Hetty followed the path as she was instructed; as she walked she was able to take a good look at the boundary wall protecting the Grange. It was newly constructed from local brick and stood a good twelve feet in height, whilst the parapet, that overhung the wall by a good six inches, was covered with a double row of razor sharp iron hooks.
“Yon bugger Oldshaw certainly wishes to keep himself secure,” the witch muttered to herself. “For a wall of that size would cost a pretty penny to build.”
Hetty breasted a small rise and caught her first glimpse of Westdyke Grange and she gasped as she noted its forbidding appearance.
The building was a good four stories in height, with two oval towers flanking its front elevation and the exterior masonry was dark in colour, blackened by time and the chimney smoke drifting upwards from the factories in the valley below.
Hetty shuddered slightly.
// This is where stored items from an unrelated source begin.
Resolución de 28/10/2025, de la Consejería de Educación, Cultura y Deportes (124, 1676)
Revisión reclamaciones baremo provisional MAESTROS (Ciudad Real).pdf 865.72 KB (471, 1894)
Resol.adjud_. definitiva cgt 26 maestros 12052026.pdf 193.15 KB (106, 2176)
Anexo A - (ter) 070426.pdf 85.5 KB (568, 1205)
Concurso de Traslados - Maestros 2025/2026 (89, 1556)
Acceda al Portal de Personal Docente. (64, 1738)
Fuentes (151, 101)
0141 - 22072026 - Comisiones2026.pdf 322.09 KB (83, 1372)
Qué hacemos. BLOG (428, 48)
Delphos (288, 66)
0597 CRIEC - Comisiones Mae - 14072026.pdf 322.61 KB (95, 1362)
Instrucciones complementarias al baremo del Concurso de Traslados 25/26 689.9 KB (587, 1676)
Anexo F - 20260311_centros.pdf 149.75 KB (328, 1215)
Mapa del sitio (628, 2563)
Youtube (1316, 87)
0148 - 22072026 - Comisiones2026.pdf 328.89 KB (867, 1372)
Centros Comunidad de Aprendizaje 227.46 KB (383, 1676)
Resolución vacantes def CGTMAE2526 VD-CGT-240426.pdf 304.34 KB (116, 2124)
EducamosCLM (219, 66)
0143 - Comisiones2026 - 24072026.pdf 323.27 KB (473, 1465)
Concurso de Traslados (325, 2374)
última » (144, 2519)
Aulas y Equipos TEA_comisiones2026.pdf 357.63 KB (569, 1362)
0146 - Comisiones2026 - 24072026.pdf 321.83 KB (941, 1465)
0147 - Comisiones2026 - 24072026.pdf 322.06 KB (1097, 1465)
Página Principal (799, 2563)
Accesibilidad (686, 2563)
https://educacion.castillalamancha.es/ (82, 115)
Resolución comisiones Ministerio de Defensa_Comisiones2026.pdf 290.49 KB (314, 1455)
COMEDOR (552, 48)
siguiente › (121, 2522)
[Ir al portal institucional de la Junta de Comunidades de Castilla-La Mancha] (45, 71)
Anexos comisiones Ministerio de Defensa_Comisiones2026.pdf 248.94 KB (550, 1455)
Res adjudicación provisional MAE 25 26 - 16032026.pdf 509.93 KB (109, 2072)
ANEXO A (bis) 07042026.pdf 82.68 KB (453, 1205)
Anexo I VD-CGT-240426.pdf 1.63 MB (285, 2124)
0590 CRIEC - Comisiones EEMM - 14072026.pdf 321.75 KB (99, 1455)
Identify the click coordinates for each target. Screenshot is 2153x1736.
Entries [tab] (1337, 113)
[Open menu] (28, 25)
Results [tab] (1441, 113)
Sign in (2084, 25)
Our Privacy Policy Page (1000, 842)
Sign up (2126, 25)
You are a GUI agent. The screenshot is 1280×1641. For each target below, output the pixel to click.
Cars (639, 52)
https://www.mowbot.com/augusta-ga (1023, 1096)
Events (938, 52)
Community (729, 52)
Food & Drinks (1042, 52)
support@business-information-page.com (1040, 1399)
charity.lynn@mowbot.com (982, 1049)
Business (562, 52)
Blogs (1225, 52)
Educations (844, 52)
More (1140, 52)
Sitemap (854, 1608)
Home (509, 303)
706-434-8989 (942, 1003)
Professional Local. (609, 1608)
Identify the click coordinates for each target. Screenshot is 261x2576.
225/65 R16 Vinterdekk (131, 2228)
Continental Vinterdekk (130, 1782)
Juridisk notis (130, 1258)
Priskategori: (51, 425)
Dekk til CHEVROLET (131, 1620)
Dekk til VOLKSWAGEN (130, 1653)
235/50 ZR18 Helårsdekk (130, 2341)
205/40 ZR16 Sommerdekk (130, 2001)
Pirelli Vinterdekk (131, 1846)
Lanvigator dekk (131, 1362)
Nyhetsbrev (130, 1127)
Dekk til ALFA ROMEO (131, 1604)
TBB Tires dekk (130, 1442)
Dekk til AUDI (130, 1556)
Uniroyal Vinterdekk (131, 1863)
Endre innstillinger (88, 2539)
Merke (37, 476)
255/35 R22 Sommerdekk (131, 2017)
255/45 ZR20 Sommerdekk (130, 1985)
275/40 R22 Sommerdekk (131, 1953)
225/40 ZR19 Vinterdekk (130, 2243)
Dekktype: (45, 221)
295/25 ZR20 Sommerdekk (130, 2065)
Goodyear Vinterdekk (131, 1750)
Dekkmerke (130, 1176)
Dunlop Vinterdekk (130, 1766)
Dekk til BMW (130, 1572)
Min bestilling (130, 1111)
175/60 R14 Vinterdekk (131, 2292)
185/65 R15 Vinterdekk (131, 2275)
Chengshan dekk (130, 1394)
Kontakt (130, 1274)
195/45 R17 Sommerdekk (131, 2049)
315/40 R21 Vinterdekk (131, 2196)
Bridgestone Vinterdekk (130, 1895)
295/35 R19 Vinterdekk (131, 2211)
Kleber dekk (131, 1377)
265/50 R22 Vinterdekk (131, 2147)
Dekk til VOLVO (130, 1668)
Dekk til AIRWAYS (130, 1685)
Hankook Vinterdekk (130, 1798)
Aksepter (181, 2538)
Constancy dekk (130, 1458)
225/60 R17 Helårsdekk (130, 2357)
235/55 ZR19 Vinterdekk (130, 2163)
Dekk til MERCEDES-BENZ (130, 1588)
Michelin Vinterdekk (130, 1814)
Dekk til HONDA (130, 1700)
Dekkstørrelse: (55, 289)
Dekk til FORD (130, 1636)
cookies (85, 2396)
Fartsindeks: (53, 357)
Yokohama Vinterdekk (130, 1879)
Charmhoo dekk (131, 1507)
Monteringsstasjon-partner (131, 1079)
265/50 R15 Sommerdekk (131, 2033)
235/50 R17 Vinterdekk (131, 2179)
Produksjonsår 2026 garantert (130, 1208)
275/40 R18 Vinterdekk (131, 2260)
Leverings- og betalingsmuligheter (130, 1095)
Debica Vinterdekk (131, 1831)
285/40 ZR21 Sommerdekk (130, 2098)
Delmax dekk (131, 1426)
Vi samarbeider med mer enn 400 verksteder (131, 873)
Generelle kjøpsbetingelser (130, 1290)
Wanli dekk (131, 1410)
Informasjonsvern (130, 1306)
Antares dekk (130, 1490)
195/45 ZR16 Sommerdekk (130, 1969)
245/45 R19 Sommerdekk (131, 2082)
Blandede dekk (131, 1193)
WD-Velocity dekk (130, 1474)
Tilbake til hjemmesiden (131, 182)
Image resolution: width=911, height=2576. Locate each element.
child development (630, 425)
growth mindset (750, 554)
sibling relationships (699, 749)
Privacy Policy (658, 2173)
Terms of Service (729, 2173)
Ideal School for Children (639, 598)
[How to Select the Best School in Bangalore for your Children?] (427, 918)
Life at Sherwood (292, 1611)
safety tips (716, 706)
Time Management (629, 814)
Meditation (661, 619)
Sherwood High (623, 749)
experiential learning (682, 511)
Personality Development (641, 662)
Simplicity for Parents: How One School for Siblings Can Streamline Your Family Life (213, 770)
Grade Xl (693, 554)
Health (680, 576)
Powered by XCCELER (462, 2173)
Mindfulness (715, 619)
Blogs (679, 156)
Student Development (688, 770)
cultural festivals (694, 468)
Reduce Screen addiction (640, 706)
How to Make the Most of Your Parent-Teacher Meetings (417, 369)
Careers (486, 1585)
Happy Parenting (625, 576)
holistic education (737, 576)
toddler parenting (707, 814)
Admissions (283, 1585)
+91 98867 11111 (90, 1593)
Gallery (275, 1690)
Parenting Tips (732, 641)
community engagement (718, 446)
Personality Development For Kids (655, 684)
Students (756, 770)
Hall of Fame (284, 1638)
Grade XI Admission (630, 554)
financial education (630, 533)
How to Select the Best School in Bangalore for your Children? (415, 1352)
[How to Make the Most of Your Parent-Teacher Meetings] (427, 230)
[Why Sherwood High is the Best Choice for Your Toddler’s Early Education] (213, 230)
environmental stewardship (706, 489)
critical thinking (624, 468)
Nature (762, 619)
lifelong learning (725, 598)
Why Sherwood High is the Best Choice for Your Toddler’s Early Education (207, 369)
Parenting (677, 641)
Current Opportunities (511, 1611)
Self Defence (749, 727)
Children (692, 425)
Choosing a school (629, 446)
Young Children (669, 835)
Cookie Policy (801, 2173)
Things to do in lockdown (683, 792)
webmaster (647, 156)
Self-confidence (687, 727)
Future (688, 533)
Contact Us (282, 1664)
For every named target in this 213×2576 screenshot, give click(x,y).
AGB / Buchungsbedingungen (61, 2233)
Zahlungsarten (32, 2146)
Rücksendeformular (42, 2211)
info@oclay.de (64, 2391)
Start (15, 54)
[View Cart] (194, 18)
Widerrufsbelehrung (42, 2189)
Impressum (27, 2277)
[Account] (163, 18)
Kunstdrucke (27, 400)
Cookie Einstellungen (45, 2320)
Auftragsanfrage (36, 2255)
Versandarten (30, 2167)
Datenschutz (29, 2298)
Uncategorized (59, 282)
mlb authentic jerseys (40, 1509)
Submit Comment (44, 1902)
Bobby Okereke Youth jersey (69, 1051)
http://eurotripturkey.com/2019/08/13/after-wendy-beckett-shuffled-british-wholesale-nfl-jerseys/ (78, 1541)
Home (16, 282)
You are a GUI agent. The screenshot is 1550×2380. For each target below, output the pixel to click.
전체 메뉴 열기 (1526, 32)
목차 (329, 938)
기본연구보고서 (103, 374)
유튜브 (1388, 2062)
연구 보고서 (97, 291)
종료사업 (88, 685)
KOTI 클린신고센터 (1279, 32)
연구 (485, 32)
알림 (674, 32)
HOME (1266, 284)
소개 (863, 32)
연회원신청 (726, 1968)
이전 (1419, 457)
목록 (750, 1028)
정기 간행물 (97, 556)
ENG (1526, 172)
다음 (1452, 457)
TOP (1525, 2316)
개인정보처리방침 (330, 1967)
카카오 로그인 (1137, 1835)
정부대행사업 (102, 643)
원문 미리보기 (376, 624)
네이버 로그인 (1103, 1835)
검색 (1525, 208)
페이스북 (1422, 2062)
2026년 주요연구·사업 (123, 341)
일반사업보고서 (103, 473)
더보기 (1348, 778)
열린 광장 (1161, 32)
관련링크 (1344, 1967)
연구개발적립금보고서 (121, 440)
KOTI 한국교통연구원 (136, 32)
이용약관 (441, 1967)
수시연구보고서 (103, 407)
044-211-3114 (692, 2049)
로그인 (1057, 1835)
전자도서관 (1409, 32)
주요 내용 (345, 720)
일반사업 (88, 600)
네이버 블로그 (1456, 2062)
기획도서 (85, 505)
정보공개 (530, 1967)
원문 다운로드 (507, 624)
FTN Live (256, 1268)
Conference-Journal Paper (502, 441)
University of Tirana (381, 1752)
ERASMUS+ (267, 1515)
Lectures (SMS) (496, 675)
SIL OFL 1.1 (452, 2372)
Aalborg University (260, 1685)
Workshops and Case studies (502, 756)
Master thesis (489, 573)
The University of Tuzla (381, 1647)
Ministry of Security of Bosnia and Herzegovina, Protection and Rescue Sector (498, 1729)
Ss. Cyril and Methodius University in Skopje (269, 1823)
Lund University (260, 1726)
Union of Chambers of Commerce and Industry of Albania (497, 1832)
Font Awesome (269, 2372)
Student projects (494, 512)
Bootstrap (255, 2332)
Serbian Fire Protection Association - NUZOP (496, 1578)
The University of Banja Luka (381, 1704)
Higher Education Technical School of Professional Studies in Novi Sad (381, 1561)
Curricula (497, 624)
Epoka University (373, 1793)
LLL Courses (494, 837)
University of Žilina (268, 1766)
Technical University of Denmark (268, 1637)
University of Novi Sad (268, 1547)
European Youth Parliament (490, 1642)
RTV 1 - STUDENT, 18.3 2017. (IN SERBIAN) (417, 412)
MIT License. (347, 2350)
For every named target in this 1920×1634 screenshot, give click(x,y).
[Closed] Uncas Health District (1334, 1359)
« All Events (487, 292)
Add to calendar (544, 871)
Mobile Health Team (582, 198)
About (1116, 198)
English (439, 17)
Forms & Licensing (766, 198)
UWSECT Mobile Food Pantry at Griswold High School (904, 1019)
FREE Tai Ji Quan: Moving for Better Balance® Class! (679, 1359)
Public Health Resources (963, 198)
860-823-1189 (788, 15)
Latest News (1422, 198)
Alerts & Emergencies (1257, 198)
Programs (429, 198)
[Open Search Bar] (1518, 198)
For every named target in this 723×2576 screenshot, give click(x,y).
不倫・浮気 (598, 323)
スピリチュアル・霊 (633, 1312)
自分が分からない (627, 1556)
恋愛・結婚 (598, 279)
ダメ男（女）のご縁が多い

Even the bright autumn sunshine failed to relieve the gloomy appearance of the place. She knew the Grange had a bad history, for Inspector Smith had told her that the main house had originally been constructed, two centuries earlier, by a local landowner who dwelt in constant fear of his ill-used tenants. However, a separate wing jutted out from the eastern elevation of the house, and its archaic appearance suggested that it was older than the rest of the structure and was perhaps of monastic origin.
The wisewoman’s inner-eye counselled her to turn upon her heel and flee without further delay, but she gritted her teeth and advanced towards the cluster of glass conservatories nestling in the rear of the main house.
Hetty found George Piggins working in a glasshouse filled with potted palms, and Piggins, a short rat-faced individual, quickly drew her inside and closed the door so as to avoid any chance of them being overheard.
“So you be the woman who Inspector Smith wants me to slip inside the Grange!” He began. “I don’t like it, I can tell yer,’for Oldshaw’s bad to them who cross him. I likes me job and I’m only doin’ this because I owe Smith a favour, for not droppin’ me inside when he could have done so.”
The ex-criminal casually wiped away the discharge from his nostrils, with the cuff of his shirt and continued speaking.
“Now wench, remember that you’re my ‘sister’ and that your name is Hilda Jenkins. You were born and bred in a village in Cumberland, and you are now a widow, for your husband was a sailor who was drowned in a shipwreck of the China Coast. Do not volunteer any information about yourself, nor will you be asked very much, for every bugger in that house has something to hide.” He paused.
“I’m to be your contact with Smith and nobody will think it odd that you should occasionally come to the conservatories to visit your ‘brother.’As an outside worker, I can come and go as I please and I can easily post a letter for you in Stalybridge.”
Hetty slowly inclined her head. However, it was quite obvious that Piggins was a very frightened man, but her intuition told her that he would probably remain silent and play his part, provided that no member of the household subjected him to hard questioning.
She smiled. “Now, brother, perhaps it is time for you to introduce me to my new employers”.
The gardener conducted her to a door in the rear of the main house and hauled upon a bell-pull. A diminutive young housemaid answered and Piggins asked her to inform Mr Crowther, the butler and head of the household, that his latest employee had arrived.